The world’s first commercial jigsaw puzzle was a map puzzle made in the early 1760s by a young London mapmaker named John Spilsbury (1739-1769). He mounted a map of the world onto a hardwood board and carved out the shapes of the countries to create what he called a ‘dissection’. This innovation proved highly popular and he went on to create dissected maps of England and Wales, Scotland, Ireland, Europe, Asia, Africa and North America in what turned out to be a successful business venture. Unfortunately John Spilsbury died in 1769 but his widow Sarah continued with the business, later marrying Spilsbury’s former apprentice Harry Ashby.
Dissected maps were considered to be educational tools rather than toys or pastimes until the 1820s, when subject matter other than maps had become popular. However it was not until the 1880s - over 100 years after they were invented - that these ‘dissections’ began to be known as ‘jigsaw puzzles’.
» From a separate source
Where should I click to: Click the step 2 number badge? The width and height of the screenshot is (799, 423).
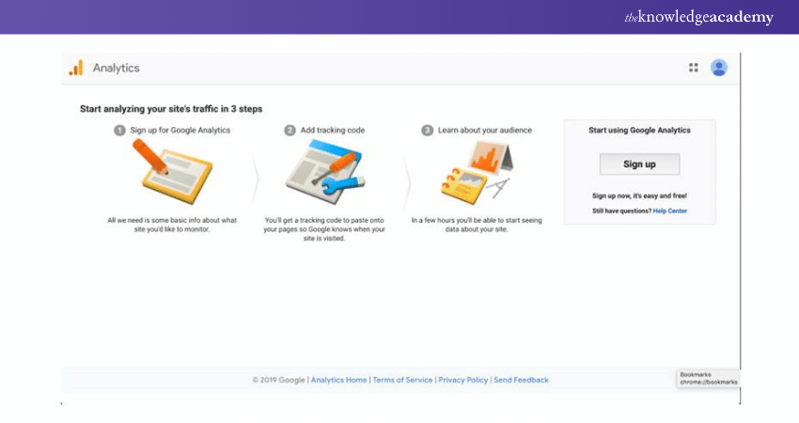[x=290, y=131]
At this stage puzzles were made exclusively of wood. As a result they were very expensive, and were aimed primarily at wealthy adults rather than children. It would not be unusual to find puzzles as a pastime at upper-class parties and on weekend country retreats.
But wooden puzzles were out of reach for most ordinary working people, so at the end of the 19th century some manufacturers started producing cheaper puzzles for children made from cardboard. Jigsaws became even more accessible as the die-cut method of mass production developed in the early 20th century. As a result these cardboard puzzles became hugely popular during the Great Depression in the 1930s when a cheap puzzle provided hours of family entertainment.
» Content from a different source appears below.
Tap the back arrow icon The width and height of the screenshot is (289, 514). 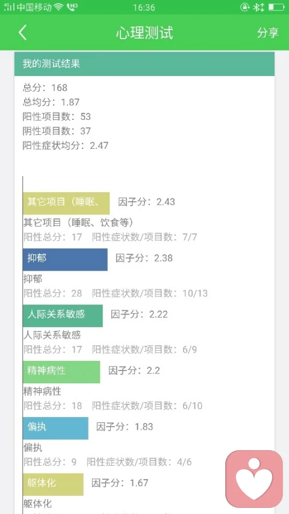(23, 33)
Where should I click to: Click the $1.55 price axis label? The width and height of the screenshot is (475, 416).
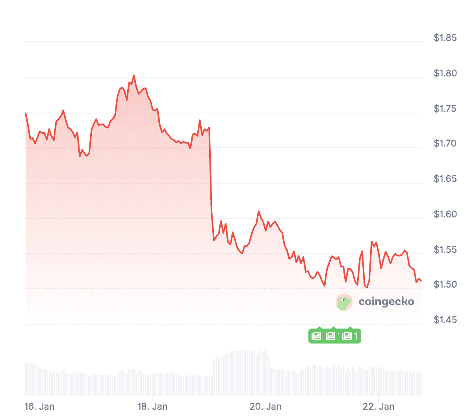click(x=445, y=250)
Nowadays jigsaw puzzles continue to offer great value for money. For a relatively small outlay they give many hours of enjoyment and challenge whether working alone or with companions, and when you are finished with a puzzle, you can simply pass it along to family or friends so they can enjoy it as new!
Map puzzles offer all the above, plus the added benefit of learning about the world. By purchasing a map jigsaw puzzle you are also – in a very real way - making a connection back to the very first dissected maps made by John Spilsbury over 250 years ago.